(Data for finding displayed items)
□ □ □

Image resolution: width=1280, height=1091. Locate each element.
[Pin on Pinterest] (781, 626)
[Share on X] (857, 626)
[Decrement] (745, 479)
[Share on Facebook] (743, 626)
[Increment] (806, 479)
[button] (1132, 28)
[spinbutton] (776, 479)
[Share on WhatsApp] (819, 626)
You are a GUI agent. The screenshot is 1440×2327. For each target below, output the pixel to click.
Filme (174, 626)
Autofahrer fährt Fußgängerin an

□ □ □

→ **TO DO**
Could you update the data from the line with "[Increment] (806, 479)" up to and including the last line, replacing "Share on WhatsApp" with "Send via WhatsApp", leaving everything else unchanged, and giving back only those lines?

→ **FINAL ANSWER**
[Increment] (806, 479)
[button] (1132, 28)
[spinbutton] (776, 479)
[Send via WhatsApp] (819, 626)
You are a GUI agent. The screenshot is 1440×2327. For each target below, output the pixel to click.
Filme (174, 626)
Autofahrer fährt Fußgängerin an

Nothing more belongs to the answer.